We know that 5 users are enough for most usability studies,so why do we need three times as many participants to reach the same level of insight with card sorting?Because the methods differ in two key ways:

  • User testing is anevaluation method: we already have a manbetx官方网站手机版design,and we're trying to find out whether or not it's a good match with human nature and user needs.Although people differ substantially in their capabilities (domain knowledge,intelligence,and computer skills),if a certain manbetx官方网站手机版design element causes difficulties,we'll see so after testing a few users.A low-end user might experience more severe difficulties than a high-end user,but the magnitude of the difficulties is not at issue unless you are running a measurement study (which requires more users).All you need to know is that the manbetx官方网站手机版design element doesn't workfor humans and should be changed.
  • Card sorting is agenerative method: we don't yet have a manbetx官方网站手机版design,and our goal is to find out how people think about certain issues.There is great variability in different people's mental models and in the vocabulary they use to describe the same concepts.We must collect data from a fair number of users before we can achieve a stable picture of theusers' preferred structure and determine how to accommodate differencesamong users.

如果你有一个现有的网站内部,testing a few users will tell you whether people have trouble with the information architecture.To generate a new structure from scratch,you must sample more people.
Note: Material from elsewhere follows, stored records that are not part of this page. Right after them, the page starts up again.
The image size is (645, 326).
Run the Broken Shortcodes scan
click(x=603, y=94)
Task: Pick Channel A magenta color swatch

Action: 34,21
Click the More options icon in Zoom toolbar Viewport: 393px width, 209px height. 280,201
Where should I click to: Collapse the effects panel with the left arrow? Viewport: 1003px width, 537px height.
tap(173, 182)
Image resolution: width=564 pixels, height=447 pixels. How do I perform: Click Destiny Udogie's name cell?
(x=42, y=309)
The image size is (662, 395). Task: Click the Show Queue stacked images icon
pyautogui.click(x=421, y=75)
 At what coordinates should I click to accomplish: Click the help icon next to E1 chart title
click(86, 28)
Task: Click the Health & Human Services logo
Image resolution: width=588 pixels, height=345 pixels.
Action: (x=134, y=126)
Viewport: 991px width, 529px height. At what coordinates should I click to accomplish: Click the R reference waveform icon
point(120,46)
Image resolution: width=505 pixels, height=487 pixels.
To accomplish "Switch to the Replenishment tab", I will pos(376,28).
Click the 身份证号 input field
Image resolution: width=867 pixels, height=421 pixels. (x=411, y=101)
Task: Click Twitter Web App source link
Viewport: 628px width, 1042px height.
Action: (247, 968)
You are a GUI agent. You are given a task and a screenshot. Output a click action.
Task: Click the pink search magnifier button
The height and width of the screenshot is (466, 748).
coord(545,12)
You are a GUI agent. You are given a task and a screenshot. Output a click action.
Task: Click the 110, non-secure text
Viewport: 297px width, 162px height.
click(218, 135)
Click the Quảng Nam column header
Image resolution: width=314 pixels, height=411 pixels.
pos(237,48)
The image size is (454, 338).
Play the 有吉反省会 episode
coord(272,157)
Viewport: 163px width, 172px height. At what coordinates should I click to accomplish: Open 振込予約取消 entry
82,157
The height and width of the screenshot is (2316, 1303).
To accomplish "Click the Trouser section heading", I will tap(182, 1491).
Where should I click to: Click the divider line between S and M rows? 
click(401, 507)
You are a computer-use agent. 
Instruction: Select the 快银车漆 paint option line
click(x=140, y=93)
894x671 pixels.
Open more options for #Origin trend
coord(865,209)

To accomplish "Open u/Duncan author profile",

Luckily,you cancombine the two methods: First,use generative studies to set the direction for your manbetx官方网站手机版design.Second,draft up a manbetx官方网站手机版design,preferably usingpaper prototyping,and run evaluation studies to refine the manbetx官方网站手机版design.Because usability evaluations are fast and cheap,you can afford multiple rounds;they also provide quality assurance for your initial generative findings.This is why you shouldn't waste resources squeezing the last 0.02 points of correlation out of your card sorts.You'll catch any small mistakes in subsequent user testing,which will be much cheaper than doubling or tripling the size of your card sorting studies.

Study Weaknesses

The Fidelity study has two obvious weaknesses:

  • It's only one study.It's always better to have data from multiple companies.
  • The analysis was purely quantitative,focusing on a statistical analysis of similarity scores and ignoring user comments and other qualitative data.

These two weaknesses are not fatal.I view this as a pioneering study and a great contribution to our web usability knowledge.But,because of the study's weaknesses,it would be useful if somebody duplicated it with different information spaces,and also analyzed the qualitative data along with the numeric scores.Sounds like a good thesis project for a graduate student who's looking to research something with real-world impact (hint,hint).

Even though more data would be comforting,I have confidence in the Fidelity study's conclusions because they match my own observations from numerous card studies over many years.I've always said that it was necessary to test more users for card sorting than for traditional usability studies.And I've usually recommended about 15 users,though we've also had good results with as few as 12 when budgets were tight or users were particularly hard to recruit.

There are a myriad ways in whichquantitative studies can go wrongand mislead you.Thus,if you see a single quantitative study that contradicts all that's known from qualitative studies,it's prudent to disregard the new study and assume that it's likely to be bogus.But when a quantitative study confirms what's already known,it's likely to be correct,and you can use the new numbers as decent estimates,even if they're based on less data than you would ideally like.

Thus,the current recommendation is totest 15 users for card sortingin most projects and 30 users in big projects with lavish funding.


Tullis,Tom,and Wood,Larry.(2004)How Many Users Are Enough for a Card-Sorting Study?,Usability Professionals Association (UPA) 2004 Conference,Minneapolis,MN,June 7–11,2004.